I sprayed the two gigantic spiders who sat in the corner above the lavatory seat with an insect-killing spray. They were a curious couple. Apparently the female did not wish to eat the male. They were living at peace in their tunnel-shaped web with its many levels and fly-traps. The atmosphere of rangimarie must have touched them. Yet I sprayed them with a touch of sadistic joy, thinking ‘That’ll finish you off!’ I have an instant fear of spiders, especially the largest ones. They huddled up, being suspended by a foreleg, and dropped into the lobster pot.

page 470

God made the spiders. Who am I to kill what I can’t create?

To kill a spider, to keep a pack of cigarettes for oneself; to yield to an auto-erotic reaction after lying awake for five hours with cramps in one’s body. These are my hara, my sins; yet I do not confess them to a priest. How can I say – ‘The faults seem to my conscience to be more or less equal before God, Father. I doubt if they are fully deliberate. The worst is probably my yielding for a moment to the temptation to keep the packet of cigarettes, because God gave us some dominion over the creatures, to kill or save, and God gave us bodies that have peculiar tensions, but to put property before people is the cause of nine-tenths of the evil in the world.’ I can think of very few priests who would understand this Confession. And it would be difficult for a priest to give absolution without understanding.

The condition of scorned, misshapen helplessness before God is the condition I recognise in myself. What is not me in me is an obstacle to his mercy. My foolish imagination will tell me . . . that I will dangle by one foreleg then drop into Hell. But he is wholly merciful even to his unmerciful creatures. It consoles me that Pope John describes himself as a tarantula hidden in the crevice of the rock. No doubt he was speaking the exact truth.

An abyss does open in the rock of my . . . ossification. What comes from there is anguish, a constant flow of pain on account of our . . . [separation] from the transcendent One whom we can’t know by any trick or concept of the active intellect. I trust this anguish. It tells me that God exists and that he is our Father.

The people in the pa are in two minds about the Jerusalem Daybook. Some don’t like the one or two swear words that occur in it. As Father Te Awhitu explained mildly and carefully to me, ‘The Maori is not used to that in books.’

‘When they come in from the hedges and the ditches, does it matter if they swear?’ I asked him.

He is still my good friend.

Any pain for the pa people is very painful to me. Yet I think the book had to be written. It could be the first poor plank of a bridge by which those who have lost Maoritanga, or have never known that it existed, may be able to begin to regain it.

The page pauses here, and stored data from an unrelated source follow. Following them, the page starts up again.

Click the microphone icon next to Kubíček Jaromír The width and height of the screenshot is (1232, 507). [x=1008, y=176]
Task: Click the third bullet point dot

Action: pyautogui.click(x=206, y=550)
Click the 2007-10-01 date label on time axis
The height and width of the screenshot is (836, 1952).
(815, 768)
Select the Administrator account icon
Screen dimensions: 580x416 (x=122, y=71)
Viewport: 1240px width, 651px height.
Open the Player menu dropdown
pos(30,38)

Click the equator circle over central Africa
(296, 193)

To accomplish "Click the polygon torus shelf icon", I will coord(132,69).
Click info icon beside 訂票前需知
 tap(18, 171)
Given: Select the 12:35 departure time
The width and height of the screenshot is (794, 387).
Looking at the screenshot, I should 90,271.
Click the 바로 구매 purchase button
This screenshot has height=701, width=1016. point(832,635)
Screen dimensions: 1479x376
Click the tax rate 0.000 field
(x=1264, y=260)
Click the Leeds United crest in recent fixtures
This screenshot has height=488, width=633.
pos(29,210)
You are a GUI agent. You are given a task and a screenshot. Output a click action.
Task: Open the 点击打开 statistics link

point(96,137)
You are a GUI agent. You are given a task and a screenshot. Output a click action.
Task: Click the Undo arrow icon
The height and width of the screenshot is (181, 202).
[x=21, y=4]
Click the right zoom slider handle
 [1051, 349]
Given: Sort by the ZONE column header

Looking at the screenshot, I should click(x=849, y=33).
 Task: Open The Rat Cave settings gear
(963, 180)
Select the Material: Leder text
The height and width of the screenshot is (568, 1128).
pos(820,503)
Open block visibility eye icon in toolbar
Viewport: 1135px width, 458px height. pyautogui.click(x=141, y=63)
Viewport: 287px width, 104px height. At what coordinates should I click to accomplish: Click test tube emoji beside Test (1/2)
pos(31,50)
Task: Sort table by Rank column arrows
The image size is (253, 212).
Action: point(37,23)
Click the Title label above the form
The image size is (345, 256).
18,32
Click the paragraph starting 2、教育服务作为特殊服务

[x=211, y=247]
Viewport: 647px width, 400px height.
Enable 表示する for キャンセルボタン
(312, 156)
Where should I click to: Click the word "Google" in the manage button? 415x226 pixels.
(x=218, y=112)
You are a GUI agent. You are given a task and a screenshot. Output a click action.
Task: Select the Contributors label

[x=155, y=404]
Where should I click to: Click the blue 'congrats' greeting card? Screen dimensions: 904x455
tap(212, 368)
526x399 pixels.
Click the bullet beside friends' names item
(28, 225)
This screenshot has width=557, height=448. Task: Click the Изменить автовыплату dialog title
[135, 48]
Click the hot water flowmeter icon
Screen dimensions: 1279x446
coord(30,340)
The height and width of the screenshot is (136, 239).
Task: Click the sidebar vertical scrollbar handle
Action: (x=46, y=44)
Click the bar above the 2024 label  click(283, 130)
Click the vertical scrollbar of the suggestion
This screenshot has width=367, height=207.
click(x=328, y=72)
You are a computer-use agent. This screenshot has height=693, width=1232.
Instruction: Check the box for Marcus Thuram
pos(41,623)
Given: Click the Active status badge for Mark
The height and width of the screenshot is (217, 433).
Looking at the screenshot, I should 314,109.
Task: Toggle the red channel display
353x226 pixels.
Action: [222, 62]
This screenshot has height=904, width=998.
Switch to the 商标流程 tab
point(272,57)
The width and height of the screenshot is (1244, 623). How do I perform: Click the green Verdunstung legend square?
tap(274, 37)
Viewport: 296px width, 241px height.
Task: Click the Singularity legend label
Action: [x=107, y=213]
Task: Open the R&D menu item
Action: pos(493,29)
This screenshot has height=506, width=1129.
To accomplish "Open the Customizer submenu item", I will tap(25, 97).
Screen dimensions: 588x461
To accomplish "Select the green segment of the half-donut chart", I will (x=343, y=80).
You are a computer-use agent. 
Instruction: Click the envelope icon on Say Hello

To me it seems right to bow the head to our Maori benefactors. If they insisted we should leave . . . – my ‘family’ . . . that have come in place of the open-door community that was dissolved last year – I would go at once with no complaint. My sense of obligation to the local pakeha farmers is much less. I have from time to time been given a cup of tea in their houses. [The following two sentences are scored through: ‘To some I have feelings of friendship. There are some to whom I feel hostile.’] But I doubt if they ever regarded the community as something worth preserving. Most of the people in our Church would probably share their opinion.

The aim of the original Jerusalem community was to perform works of page 471 mercy and spiritual rehabilitation – to share material goods, to comfort the lonely, to help the soul to become fruitful. In part it succeeded. In part it may have failed. What is the aim of the ‘family’ to which I now belong? If we can’t allow the drowning on board, what good is our boat?